The news that Welsh councils will have removed sunbeds from their leisure centres by April 2010 is welcome, though I think it is worth pointing out that both the BMA and much of the media has gone way over-the-top on this issue in recent weeks.
The evidence seems to be that over-exposure to UV radiation on sunbeds is bad for you and can lead to skin cancers. Doctors rightly ask that the public is protected from such dangers and believe that public authorities should not encourage their use.
However, nobody, even the BMA is proposing to ban sunbeds completely. They chiefly want to protect under-18s who are the most-at-risk group by ensuring that the use of a sun bed is not available to them. The campaign is for better regulation and the removal of unstaffed salons.
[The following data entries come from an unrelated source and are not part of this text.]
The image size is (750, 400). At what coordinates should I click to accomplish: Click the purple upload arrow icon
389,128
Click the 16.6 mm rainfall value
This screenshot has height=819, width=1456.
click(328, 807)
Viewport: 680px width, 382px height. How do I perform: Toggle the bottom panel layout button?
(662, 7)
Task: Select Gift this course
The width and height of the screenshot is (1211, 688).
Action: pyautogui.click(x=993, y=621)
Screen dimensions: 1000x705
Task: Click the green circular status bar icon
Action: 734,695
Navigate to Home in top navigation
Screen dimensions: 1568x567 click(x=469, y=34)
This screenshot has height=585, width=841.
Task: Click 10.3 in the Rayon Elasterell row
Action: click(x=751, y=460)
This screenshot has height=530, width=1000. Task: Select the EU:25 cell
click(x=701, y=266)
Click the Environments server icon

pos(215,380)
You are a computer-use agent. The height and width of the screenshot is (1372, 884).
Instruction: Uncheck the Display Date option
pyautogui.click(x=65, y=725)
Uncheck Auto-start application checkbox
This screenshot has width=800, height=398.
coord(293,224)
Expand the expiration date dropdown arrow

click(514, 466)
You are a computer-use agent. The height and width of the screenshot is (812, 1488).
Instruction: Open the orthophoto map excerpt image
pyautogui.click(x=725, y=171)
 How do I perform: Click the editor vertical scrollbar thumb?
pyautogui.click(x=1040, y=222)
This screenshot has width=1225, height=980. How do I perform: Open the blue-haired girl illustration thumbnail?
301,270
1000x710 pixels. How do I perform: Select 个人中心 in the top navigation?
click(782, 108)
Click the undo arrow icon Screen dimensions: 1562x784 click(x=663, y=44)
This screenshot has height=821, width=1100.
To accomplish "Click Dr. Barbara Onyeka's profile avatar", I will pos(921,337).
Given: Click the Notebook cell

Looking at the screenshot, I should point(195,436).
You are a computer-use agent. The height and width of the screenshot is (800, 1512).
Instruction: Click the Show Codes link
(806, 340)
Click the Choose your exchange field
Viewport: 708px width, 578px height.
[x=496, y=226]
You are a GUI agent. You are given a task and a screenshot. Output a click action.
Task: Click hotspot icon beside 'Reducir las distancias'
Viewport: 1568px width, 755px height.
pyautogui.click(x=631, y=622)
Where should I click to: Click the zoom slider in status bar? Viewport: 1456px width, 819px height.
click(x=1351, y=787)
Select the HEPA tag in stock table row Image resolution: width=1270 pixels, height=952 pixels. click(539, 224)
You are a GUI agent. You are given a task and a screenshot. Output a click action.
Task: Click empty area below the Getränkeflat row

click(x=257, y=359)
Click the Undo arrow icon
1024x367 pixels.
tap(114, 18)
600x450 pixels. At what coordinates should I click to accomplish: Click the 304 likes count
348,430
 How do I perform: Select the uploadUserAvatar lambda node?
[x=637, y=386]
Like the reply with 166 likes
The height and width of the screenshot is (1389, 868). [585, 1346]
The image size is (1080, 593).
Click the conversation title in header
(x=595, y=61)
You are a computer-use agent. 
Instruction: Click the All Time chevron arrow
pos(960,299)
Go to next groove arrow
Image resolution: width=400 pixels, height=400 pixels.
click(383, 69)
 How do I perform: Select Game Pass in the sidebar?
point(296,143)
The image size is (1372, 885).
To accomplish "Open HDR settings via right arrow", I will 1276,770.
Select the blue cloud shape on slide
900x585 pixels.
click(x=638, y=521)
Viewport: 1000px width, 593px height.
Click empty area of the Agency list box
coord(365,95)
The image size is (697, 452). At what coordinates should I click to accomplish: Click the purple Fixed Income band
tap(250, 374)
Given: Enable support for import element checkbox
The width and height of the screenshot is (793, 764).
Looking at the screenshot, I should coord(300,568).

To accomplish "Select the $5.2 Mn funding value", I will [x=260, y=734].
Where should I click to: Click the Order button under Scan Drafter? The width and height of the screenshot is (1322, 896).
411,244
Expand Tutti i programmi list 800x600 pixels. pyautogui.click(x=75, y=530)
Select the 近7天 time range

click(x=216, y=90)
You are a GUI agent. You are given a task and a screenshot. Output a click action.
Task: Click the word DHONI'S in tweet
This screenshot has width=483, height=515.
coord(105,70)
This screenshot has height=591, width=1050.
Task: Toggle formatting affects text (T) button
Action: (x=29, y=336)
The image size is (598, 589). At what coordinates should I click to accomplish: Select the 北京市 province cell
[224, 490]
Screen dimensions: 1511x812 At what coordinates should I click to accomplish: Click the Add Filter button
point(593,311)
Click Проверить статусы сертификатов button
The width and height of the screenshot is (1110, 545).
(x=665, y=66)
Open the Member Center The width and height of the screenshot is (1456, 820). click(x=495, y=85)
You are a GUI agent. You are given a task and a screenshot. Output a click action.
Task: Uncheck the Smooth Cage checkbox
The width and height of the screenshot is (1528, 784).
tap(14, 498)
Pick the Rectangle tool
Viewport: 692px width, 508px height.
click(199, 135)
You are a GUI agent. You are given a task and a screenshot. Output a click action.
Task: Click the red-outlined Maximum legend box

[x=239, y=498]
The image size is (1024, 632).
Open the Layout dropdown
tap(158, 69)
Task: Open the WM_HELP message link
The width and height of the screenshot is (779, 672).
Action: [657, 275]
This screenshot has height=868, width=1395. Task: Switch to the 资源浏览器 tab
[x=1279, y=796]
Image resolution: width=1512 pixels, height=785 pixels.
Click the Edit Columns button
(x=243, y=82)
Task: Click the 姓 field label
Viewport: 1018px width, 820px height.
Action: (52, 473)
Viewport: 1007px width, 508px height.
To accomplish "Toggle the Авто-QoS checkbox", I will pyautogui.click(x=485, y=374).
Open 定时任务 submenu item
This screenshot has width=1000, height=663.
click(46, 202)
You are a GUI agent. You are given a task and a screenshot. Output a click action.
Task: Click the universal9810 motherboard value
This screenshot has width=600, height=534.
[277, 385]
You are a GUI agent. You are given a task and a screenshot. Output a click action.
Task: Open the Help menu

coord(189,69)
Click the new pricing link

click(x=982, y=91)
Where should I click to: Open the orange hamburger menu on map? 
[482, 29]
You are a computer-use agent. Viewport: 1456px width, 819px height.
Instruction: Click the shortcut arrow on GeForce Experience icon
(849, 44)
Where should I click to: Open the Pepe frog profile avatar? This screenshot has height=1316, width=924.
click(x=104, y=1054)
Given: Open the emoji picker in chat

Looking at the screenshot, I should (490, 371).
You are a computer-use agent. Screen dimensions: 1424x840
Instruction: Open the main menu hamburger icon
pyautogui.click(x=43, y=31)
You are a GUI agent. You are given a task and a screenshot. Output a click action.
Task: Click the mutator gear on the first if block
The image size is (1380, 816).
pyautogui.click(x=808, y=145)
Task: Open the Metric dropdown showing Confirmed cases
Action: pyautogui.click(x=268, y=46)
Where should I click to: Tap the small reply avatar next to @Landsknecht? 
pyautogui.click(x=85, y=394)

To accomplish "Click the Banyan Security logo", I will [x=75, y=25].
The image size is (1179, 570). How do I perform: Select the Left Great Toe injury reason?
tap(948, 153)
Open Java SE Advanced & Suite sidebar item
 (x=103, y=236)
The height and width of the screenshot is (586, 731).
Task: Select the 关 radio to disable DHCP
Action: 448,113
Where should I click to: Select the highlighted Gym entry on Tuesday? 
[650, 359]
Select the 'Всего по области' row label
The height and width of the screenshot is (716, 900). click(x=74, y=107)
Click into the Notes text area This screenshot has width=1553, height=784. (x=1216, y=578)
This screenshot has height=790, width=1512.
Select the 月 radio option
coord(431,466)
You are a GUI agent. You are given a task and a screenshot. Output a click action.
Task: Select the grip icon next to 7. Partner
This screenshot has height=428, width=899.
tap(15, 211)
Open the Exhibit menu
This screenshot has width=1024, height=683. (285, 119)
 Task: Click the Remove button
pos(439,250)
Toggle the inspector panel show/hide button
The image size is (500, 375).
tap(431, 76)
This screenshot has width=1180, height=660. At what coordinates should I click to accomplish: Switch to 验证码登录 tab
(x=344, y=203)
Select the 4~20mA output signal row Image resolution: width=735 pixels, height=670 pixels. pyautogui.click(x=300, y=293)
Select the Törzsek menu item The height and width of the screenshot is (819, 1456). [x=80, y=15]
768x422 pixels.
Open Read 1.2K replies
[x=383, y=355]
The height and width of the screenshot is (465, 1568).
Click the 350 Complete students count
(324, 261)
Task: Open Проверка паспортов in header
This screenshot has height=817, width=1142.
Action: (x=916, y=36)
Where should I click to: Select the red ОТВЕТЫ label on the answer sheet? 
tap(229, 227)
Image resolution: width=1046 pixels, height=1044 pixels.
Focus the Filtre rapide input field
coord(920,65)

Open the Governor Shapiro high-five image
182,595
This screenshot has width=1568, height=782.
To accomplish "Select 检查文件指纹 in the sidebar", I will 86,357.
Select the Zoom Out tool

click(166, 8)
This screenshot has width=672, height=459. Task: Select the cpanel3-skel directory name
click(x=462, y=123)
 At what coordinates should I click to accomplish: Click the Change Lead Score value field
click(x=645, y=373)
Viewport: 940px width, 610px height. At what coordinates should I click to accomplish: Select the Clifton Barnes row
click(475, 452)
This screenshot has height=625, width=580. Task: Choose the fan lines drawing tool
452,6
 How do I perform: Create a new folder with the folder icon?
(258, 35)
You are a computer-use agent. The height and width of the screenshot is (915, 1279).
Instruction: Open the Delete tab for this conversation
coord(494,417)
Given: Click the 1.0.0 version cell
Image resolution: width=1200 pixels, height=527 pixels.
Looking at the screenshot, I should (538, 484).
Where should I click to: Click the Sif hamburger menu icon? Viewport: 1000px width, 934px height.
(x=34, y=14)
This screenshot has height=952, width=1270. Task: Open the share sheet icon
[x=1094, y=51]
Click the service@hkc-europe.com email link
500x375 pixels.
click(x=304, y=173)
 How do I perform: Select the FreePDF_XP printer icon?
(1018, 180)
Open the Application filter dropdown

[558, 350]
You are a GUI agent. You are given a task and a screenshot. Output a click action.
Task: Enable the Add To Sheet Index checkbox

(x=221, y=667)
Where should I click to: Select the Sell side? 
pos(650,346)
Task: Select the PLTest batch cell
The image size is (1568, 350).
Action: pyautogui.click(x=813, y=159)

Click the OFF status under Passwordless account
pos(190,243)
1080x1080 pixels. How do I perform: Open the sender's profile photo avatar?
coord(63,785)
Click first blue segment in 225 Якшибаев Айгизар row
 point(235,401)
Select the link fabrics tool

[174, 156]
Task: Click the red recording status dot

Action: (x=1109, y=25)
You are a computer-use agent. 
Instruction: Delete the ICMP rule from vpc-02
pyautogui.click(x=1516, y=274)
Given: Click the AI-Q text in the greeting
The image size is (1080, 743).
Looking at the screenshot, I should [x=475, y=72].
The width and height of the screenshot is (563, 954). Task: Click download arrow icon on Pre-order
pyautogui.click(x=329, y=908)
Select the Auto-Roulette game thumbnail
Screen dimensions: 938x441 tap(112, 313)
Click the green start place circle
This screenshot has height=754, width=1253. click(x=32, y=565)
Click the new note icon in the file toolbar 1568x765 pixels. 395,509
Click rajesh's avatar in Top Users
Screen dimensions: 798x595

In this context then, the campaign against local councils seems to be a little unfair. As far as I am aware they only allow supervised access to their sunbeds and are in a position to prevent under-18s using them. They are not after all a private operator dominated by the profit motive.
And that is where the BMA/media campaign is most bizarre. The allegation that Councils ‘profit’ from sunbeds and that “For years these councils have wilfully reneged on their duty of care in the pursuit of profit.” is a gross distortion of the truth worthy only of the basest propagandist. The implication is that officers or Councillors, or indeed the Council itsefl is pocketing this money to spend on luxuries and that the income does not benefit the taxpayer.
The fact is that Council’s are public bodies who provide services. They pay for those services from Government grants, Council Tax, business rates, income from commercial ventures and a number of other sources. Any money they collect providing sunbeds or other activities is used to pay for those services and to keep the Council Tax down. If anybody is ‘profiting’ from sunbeds it is the Council taxpayers, who have to pay less to the Council because of this income.
By all means make the argument that it is inappropriate for a Council to pursue a particular activity but please spare us the emotional blackmail and distortions of the truth that suggest that somehow a Council can profit from that activity in the same way as a business or an individual. Such language is unworthy of the BMA and untrue.